**What you should do:** Please return every line of the records below that contains the word "hamburger".

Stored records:
%%

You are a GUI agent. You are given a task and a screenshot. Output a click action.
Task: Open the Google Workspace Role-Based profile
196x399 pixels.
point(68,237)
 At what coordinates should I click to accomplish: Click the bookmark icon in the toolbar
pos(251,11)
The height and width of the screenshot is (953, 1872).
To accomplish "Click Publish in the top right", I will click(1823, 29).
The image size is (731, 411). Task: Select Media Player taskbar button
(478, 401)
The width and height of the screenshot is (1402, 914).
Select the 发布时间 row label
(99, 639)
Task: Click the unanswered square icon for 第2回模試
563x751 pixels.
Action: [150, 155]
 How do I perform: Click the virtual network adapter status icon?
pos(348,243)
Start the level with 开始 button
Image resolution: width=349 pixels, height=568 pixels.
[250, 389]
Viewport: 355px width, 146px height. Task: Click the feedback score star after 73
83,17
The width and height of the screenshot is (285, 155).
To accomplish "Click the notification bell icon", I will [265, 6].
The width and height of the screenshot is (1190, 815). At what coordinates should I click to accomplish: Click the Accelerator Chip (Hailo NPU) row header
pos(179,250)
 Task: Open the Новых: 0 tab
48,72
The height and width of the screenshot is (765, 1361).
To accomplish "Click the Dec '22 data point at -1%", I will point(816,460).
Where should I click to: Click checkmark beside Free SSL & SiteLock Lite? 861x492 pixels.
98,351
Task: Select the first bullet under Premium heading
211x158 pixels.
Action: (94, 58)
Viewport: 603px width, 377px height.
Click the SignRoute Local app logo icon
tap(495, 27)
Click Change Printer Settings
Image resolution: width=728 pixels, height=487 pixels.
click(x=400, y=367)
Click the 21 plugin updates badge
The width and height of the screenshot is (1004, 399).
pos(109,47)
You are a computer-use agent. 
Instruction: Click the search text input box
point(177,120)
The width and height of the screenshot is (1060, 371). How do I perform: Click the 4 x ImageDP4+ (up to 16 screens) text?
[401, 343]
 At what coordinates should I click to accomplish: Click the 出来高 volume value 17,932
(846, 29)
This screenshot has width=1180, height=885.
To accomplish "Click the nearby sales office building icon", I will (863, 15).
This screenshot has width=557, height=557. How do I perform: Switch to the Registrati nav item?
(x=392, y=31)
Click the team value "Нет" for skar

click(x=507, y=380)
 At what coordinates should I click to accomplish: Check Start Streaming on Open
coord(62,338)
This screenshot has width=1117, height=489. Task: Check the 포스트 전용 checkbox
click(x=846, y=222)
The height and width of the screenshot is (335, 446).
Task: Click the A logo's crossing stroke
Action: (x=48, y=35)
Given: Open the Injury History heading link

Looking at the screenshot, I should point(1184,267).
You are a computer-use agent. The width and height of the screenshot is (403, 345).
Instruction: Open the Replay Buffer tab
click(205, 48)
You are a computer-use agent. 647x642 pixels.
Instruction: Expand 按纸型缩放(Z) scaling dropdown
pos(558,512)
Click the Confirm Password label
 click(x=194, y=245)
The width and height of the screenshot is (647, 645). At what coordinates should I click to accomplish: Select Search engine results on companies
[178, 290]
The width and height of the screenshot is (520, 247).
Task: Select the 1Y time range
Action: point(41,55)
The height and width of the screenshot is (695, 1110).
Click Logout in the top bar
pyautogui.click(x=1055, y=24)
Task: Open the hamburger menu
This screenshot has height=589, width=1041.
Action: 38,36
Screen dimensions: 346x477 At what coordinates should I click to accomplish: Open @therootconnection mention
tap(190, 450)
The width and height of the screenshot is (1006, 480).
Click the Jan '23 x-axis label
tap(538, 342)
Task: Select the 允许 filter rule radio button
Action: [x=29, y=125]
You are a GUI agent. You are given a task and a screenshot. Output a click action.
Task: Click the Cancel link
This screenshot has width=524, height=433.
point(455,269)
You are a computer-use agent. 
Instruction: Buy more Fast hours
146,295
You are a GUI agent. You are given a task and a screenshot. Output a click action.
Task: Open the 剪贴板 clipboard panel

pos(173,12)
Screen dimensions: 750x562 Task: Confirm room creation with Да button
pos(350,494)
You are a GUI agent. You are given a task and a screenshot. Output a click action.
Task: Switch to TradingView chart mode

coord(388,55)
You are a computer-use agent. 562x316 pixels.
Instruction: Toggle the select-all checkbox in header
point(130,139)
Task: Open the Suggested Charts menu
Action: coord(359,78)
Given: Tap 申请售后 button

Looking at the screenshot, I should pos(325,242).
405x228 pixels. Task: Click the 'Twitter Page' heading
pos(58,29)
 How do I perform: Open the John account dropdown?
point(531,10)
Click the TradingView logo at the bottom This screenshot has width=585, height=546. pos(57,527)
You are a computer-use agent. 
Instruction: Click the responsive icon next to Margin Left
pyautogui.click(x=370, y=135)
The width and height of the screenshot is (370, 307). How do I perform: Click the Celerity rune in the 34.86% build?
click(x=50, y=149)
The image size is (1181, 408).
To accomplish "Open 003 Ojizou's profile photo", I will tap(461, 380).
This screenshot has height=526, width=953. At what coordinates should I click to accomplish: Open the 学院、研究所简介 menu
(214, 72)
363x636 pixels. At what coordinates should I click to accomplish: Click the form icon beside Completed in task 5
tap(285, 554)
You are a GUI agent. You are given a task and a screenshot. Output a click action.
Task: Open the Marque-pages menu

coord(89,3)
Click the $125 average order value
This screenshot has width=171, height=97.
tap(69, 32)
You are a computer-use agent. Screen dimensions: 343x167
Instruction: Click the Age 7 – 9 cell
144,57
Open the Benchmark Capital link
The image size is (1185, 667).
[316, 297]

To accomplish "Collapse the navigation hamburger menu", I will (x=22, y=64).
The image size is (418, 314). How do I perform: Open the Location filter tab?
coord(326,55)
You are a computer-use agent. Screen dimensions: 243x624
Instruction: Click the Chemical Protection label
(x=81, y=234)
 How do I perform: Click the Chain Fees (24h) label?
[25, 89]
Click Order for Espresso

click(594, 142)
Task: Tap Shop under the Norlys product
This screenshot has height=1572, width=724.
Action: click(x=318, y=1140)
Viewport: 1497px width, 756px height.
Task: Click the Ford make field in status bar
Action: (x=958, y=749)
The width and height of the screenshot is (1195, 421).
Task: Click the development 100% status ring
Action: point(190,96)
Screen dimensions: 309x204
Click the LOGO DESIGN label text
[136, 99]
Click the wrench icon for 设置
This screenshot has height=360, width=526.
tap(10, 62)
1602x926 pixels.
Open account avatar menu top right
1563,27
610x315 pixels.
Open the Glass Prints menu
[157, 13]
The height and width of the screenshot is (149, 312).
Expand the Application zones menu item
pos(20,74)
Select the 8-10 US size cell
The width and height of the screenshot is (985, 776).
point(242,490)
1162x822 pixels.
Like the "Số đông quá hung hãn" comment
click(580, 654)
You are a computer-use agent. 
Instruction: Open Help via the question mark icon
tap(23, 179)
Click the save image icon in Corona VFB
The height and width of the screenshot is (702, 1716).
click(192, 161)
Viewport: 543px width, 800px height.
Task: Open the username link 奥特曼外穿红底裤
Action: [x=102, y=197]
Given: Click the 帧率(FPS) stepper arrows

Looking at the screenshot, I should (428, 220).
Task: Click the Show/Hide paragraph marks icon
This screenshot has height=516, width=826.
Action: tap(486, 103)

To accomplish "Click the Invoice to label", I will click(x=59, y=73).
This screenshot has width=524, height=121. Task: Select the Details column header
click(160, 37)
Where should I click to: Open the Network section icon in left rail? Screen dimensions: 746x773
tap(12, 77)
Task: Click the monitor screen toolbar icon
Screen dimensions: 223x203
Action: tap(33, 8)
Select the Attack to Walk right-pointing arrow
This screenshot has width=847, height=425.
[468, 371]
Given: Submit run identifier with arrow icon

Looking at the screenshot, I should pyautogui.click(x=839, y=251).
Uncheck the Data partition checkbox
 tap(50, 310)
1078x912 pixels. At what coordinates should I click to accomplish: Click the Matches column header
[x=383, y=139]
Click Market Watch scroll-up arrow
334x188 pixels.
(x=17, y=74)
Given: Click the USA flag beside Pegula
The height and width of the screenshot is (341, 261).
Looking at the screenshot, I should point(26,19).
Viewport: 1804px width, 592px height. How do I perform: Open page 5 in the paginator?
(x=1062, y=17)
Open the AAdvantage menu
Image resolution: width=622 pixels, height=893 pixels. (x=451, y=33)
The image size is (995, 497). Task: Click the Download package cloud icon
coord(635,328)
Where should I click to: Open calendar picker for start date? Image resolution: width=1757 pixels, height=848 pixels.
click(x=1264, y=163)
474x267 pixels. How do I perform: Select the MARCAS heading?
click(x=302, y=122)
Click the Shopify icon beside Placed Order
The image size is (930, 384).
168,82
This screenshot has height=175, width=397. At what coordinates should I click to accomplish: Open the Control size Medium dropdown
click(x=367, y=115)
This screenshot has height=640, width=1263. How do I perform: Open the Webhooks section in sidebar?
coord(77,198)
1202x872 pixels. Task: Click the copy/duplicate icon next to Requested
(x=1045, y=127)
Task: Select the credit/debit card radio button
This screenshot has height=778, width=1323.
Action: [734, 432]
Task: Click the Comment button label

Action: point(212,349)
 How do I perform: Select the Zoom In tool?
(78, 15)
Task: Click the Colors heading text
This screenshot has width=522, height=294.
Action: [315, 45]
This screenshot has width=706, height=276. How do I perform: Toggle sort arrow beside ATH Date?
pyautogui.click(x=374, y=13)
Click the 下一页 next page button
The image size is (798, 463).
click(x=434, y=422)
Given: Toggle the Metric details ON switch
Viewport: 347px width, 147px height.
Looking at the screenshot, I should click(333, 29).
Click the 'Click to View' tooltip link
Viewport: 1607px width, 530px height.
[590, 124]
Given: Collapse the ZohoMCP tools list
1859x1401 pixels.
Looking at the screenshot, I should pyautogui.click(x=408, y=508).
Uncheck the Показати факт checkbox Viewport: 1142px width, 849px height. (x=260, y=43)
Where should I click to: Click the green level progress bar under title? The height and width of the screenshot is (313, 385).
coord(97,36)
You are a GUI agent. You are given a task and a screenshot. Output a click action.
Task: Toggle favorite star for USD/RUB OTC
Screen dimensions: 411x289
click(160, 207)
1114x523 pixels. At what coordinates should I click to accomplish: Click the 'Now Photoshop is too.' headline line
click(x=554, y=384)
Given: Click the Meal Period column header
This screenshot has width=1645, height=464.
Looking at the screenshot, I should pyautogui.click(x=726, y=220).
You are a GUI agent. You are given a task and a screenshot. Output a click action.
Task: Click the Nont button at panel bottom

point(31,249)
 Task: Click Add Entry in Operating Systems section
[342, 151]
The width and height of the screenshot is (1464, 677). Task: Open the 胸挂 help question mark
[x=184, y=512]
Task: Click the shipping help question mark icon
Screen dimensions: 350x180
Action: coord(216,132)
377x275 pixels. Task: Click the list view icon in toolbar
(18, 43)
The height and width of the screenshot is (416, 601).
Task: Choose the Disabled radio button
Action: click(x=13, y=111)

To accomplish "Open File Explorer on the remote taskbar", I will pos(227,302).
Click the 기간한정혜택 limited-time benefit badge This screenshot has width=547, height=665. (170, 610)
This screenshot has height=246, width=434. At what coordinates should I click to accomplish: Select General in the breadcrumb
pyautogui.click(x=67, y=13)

%%

**Exercise output:**
Task: Open the hamburger menu
To accomplish "Collapse the navigation hamburger menu", I will (x=22, y=64).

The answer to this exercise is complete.